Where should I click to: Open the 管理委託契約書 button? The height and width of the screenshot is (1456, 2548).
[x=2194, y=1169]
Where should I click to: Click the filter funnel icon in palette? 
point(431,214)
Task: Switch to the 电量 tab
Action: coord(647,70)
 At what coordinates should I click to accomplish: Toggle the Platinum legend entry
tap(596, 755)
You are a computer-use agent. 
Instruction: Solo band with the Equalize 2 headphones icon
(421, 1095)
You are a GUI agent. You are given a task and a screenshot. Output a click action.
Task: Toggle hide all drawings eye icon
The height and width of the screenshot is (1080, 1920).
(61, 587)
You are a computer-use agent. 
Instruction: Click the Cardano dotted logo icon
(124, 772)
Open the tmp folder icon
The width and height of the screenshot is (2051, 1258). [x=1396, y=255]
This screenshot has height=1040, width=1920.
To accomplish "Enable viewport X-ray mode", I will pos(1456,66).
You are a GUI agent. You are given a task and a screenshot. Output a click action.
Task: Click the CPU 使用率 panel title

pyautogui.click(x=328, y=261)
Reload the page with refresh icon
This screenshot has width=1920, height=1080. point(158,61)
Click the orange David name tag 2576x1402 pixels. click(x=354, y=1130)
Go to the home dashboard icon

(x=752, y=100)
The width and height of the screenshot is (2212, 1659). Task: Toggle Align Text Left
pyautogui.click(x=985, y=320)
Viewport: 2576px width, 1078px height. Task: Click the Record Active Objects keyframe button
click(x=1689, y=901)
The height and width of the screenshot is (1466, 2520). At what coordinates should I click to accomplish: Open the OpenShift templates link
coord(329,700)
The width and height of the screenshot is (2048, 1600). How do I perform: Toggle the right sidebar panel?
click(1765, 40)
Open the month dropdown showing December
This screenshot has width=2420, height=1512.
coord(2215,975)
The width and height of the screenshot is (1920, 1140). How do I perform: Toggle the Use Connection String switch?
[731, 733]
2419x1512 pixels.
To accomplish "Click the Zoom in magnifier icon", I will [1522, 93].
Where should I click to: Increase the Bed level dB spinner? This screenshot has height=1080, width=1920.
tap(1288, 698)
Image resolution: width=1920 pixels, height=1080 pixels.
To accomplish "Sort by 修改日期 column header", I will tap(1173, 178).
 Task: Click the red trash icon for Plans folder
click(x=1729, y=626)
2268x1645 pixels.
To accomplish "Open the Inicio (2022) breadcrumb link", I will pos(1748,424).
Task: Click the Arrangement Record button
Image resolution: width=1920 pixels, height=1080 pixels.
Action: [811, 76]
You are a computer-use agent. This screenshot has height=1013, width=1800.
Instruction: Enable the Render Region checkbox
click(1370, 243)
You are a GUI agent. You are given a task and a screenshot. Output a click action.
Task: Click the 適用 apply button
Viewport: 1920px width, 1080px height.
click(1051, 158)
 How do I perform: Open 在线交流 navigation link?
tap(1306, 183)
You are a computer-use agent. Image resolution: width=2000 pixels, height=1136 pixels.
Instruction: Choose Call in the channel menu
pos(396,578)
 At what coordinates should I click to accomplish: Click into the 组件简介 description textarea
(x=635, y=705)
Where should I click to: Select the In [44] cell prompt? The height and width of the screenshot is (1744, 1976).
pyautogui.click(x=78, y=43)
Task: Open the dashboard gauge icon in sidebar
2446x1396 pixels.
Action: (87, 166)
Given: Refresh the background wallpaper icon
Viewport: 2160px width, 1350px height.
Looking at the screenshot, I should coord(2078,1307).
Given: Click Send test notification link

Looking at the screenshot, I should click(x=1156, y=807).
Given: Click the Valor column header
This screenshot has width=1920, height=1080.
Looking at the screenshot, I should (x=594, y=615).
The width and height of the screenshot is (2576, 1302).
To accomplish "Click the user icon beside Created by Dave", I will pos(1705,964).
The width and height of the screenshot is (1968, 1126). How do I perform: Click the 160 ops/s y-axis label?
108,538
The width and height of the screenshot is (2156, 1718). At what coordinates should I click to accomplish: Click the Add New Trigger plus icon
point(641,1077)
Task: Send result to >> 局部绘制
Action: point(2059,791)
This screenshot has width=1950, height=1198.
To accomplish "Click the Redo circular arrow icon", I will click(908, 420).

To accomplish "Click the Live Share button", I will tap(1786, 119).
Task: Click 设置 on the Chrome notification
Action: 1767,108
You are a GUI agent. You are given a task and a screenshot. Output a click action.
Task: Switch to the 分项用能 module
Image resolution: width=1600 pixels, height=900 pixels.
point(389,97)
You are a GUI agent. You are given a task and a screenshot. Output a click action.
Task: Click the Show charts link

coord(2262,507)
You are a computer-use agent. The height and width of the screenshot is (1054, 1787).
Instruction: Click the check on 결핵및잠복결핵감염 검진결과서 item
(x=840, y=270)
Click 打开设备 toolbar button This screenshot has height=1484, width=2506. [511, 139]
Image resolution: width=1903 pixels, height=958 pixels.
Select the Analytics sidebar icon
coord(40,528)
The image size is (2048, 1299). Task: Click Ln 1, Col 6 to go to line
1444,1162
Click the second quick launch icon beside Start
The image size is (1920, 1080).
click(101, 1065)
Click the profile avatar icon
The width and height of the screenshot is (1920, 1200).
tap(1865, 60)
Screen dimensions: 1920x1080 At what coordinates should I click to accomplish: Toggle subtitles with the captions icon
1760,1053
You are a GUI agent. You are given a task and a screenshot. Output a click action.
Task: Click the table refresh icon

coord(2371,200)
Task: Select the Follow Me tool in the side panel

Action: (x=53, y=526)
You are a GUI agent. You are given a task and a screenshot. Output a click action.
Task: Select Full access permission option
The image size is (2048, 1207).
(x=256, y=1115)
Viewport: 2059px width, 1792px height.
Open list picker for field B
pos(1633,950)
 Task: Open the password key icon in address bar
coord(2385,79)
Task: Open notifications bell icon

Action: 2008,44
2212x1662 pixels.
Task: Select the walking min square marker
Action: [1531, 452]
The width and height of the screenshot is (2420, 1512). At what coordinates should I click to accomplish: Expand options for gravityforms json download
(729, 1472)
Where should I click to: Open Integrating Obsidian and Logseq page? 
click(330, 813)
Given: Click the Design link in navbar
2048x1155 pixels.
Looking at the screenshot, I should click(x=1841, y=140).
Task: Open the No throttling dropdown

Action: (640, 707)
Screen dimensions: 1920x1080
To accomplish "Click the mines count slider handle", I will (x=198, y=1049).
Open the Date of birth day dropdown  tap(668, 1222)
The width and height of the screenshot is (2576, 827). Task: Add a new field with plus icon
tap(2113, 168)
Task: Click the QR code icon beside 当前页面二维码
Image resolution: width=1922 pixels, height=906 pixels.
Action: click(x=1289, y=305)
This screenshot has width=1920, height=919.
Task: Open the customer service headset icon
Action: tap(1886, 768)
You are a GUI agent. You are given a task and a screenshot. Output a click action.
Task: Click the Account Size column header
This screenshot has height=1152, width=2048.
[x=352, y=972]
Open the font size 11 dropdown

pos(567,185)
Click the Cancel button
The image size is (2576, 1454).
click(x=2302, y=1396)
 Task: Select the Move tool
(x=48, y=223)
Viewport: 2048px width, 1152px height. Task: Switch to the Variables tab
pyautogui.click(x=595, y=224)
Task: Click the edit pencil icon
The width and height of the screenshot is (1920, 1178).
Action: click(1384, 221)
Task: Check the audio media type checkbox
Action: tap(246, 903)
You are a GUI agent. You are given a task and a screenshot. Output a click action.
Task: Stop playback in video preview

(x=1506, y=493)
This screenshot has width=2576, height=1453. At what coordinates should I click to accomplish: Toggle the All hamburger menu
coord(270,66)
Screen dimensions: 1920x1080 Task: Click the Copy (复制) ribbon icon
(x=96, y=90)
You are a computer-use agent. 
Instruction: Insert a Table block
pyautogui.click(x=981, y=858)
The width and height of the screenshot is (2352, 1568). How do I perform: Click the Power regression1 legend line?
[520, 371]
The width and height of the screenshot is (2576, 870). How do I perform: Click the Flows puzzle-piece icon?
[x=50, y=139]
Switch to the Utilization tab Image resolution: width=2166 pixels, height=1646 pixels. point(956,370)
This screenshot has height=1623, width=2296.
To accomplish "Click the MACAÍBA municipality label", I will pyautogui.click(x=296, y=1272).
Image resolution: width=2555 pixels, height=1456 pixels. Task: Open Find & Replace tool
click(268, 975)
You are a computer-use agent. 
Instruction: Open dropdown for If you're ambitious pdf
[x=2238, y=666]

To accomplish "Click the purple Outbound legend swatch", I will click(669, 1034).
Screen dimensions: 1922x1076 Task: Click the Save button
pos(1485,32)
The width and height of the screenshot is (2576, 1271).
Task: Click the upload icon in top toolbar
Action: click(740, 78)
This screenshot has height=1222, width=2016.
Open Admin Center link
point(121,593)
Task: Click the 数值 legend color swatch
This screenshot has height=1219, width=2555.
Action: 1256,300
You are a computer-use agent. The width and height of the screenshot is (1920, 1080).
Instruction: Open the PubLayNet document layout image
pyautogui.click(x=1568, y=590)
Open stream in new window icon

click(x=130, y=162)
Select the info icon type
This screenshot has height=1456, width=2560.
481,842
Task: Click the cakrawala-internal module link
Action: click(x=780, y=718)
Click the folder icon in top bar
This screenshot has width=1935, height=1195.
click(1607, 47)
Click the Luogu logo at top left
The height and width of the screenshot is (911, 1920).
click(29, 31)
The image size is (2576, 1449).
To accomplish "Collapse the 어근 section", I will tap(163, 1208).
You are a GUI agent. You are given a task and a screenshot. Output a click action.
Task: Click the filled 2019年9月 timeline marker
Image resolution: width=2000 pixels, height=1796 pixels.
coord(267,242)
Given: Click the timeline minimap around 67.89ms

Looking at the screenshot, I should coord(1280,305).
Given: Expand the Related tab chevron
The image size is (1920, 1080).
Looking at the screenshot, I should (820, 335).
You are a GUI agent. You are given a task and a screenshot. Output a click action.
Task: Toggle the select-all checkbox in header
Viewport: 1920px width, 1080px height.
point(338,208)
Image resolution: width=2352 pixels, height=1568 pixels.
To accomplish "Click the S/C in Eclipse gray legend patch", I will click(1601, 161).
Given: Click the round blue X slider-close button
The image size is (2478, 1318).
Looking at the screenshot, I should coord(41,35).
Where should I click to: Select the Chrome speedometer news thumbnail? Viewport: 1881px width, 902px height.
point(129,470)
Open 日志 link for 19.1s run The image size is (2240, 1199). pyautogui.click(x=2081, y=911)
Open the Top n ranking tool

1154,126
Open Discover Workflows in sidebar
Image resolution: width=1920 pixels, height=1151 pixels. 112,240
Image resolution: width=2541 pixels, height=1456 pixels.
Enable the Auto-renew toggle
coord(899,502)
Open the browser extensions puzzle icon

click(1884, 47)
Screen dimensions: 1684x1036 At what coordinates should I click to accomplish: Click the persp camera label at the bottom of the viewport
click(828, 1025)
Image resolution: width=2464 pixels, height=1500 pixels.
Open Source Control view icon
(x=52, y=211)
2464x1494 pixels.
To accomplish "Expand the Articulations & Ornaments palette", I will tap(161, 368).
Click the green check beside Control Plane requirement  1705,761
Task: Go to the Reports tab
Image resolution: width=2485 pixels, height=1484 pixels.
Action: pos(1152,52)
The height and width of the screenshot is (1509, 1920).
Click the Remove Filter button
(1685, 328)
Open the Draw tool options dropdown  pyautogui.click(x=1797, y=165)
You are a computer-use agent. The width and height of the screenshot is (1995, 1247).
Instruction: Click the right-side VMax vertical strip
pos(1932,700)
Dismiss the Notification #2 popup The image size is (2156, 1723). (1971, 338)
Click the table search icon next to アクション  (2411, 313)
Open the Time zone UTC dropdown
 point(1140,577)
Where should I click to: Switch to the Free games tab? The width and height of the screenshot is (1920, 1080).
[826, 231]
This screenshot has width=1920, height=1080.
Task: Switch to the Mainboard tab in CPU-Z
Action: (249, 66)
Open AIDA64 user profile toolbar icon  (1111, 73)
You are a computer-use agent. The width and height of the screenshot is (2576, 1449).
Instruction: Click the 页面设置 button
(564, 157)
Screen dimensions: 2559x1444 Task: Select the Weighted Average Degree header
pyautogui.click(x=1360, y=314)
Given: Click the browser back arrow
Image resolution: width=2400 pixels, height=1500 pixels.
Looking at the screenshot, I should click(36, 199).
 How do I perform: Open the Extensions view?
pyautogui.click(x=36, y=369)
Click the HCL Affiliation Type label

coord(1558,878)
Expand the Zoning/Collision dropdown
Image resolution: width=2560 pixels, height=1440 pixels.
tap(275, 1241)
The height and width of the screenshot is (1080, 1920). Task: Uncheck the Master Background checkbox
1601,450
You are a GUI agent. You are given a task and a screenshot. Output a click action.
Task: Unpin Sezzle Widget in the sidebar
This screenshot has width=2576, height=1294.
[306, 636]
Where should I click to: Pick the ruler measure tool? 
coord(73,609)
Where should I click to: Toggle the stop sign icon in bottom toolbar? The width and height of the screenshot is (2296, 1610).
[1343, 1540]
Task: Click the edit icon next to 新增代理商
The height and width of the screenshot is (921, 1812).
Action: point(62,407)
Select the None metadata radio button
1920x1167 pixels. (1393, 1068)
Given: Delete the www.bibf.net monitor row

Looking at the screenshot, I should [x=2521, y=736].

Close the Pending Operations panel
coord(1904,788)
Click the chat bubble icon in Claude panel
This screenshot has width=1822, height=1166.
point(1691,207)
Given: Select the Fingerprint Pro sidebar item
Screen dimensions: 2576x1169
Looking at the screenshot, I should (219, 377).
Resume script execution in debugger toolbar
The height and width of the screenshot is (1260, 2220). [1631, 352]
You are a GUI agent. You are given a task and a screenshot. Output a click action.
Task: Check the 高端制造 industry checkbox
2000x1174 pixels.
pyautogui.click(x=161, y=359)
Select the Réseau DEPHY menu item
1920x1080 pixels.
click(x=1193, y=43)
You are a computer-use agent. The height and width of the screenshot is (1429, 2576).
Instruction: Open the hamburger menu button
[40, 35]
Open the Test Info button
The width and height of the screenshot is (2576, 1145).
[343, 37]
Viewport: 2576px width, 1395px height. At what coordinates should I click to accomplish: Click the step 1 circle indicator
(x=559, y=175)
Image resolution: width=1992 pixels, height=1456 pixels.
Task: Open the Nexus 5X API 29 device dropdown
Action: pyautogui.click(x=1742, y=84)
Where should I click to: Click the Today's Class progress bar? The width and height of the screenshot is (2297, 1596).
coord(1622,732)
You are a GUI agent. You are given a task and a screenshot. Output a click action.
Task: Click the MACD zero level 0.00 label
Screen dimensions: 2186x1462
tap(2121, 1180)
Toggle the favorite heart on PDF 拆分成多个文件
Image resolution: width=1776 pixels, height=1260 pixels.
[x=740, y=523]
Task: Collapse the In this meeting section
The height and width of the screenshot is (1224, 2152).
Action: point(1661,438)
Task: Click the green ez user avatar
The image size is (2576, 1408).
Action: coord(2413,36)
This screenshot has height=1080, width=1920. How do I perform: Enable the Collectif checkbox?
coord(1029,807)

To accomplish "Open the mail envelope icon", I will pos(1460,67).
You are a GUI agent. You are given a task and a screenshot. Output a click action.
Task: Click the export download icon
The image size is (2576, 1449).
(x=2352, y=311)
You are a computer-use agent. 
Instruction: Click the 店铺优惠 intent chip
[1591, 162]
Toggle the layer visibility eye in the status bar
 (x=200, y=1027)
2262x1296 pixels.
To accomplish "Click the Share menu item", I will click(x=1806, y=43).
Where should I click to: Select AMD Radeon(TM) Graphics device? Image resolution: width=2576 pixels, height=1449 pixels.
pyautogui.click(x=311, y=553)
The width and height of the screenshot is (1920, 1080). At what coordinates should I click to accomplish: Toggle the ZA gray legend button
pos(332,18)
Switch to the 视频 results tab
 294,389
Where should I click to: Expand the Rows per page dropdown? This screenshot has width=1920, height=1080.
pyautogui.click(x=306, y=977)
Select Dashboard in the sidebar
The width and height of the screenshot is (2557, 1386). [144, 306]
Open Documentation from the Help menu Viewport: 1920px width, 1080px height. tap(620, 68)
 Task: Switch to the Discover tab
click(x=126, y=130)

▶ [Goal of the exercise] Gather from the entries above all lines that include the string "green".

▶ [Exercise solution]
Click the green check beside Control Plane requirement  1705,761
Task: Click the green ez user avatar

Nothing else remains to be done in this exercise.